Paper Development Process

The work flow is very similar to film development. We have printed the specifics of the work flow for you to consult and hung on the wall above the counter. MAKE SURE VENTILATION IS ON.

1. Set up trays
2. dilute developer accordingly and fill the rest of the trays appropriately.
3. turn on safe light and off overhead lights.
4. Make exposure
5. place print in developer, remember to make sure print is completely covered with chemistry and agitate every 15 seconds or so.
6. remove print from developer, hang at an angle over tray and allow excess chemistry to drain off print. This will decrease the amount of chemicals mixing, and extend the life of the chemicals.
7. DO NOT MIX THE TONGS. This is a hard habit to learn. Drop your print into the next bath, you do not need to place it it. If you do put the tongs from the previous bath in the next- RINSE THEM IMMEDIATELY so as to ensure you do not put them back in the first bath. 
8. Stop bath remember about the TONGS
9. Fixer, remember about the TONGS
10. wash
11. When printing session is completed, place prints in final wash. You can turn safe lights off and overhead back on.
12. Squeegee prints
13. Place prints face down on drying racks.
14. RINSE and DRY all trays and tools
15. Make everything has been put back. 

A Note on Washing Prints, Squeegee and Drying Racks.

Finished prints must be free of fixer, or they will deteriorate in time.
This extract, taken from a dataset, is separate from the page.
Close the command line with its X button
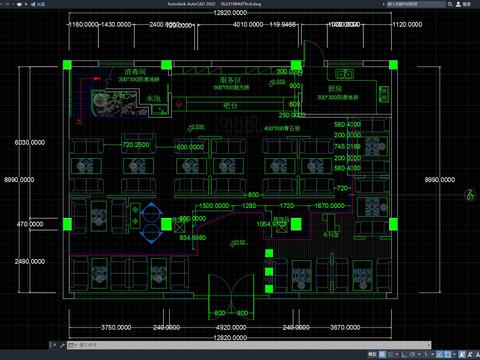This screenshot has height=360, width=480. pyautogui.click(x=53, y=345)
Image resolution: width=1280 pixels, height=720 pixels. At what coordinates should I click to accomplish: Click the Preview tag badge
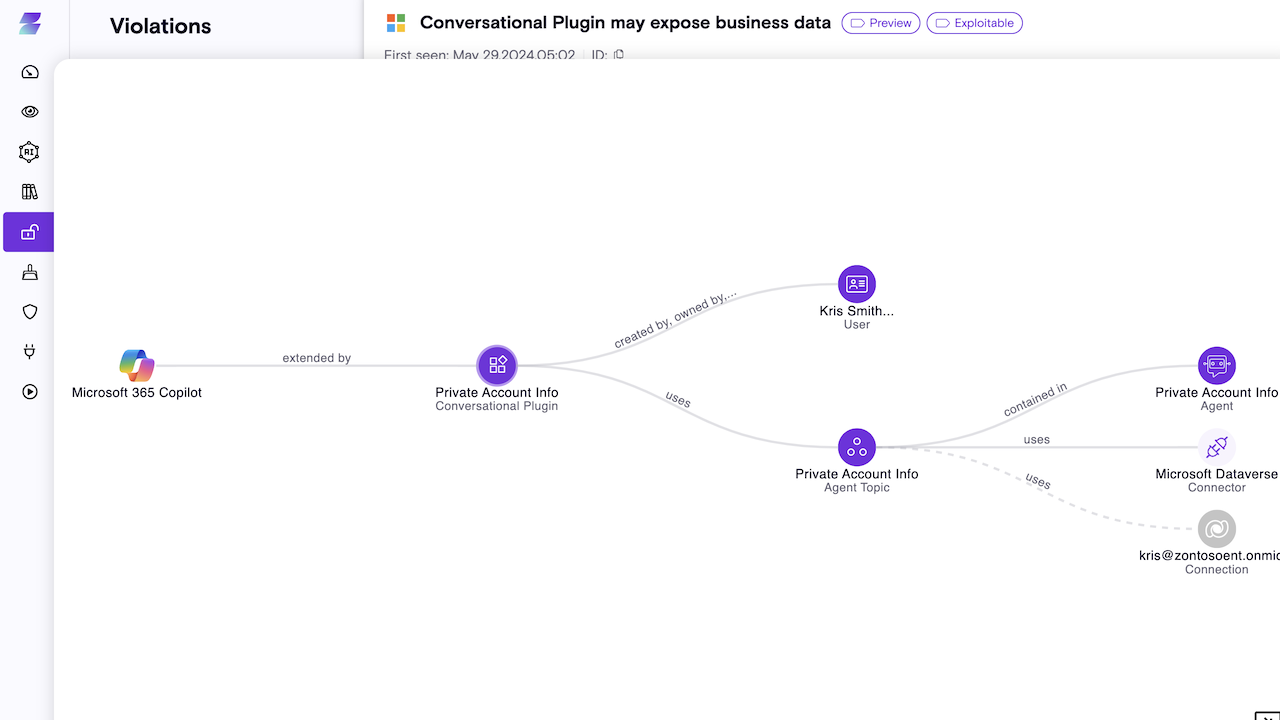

If the squeegee or squeegee surface or drying racks get any chemistry on them- RINSE them! They can transfer these chemicals to your and anyone else's prints and destroy them. We do not want this. 
Fiber based papers (which is what we want you to use) absorb more fixer so need a much longer water wash, than RC (which is gross plastic and you shouldn't use.) We do not have fixer remover, so we will want your final wash to be 30min. long. Please plan your time around this. 
After your wash place your print face down on squeegee surface and run squeegee off the print smoothly to remove excess water. You may sqeegee both sides but be sure to be gentle with the front image side of your print to avoid scratching the emulsion. 
Take print to drying rack and place face down on the screen. Allow for prints to dry. In our darkroom this may take 12 or more hours due to temperature and humidity.